MATERIAL TO PROCESS
## Begin
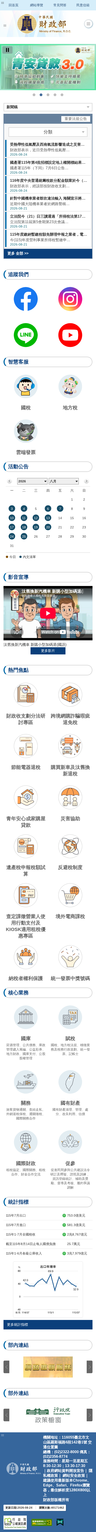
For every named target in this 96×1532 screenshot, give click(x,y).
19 (36, 527)
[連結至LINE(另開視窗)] (26, 335)
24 (12, 536)
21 (60, 527)
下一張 (90, 1367)
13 (48, 518)
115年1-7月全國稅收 (20, 1234)
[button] (88, 23)
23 (84, 527)
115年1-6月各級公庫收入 (24, 1253)
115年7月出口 (16, 1215)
## End
Convert the rows above into a JSON list of strings with one string per line, omitting blank lines and leaving the pictures out.

FINAL RESULT
[
  "For every named target in this 96×1532 screenshot, give click(x,y).",
  "19 (36, 527)",
  "[連結至LINE(另開視窗)] (26, 335)",
  "24 (12, 536)",
  "21 (60, 527)",
  "下一張 (90, 1367)",
  "13 (48, 518)",
  "115年1-7月全國稅收 (20, 1234)",
  "[button] (88, 23)",
  "23 (84, 527)",
  "115年1-6月各級公庫收入 (24, 1253)",
  "115年7月出口 (16, 1215)"
]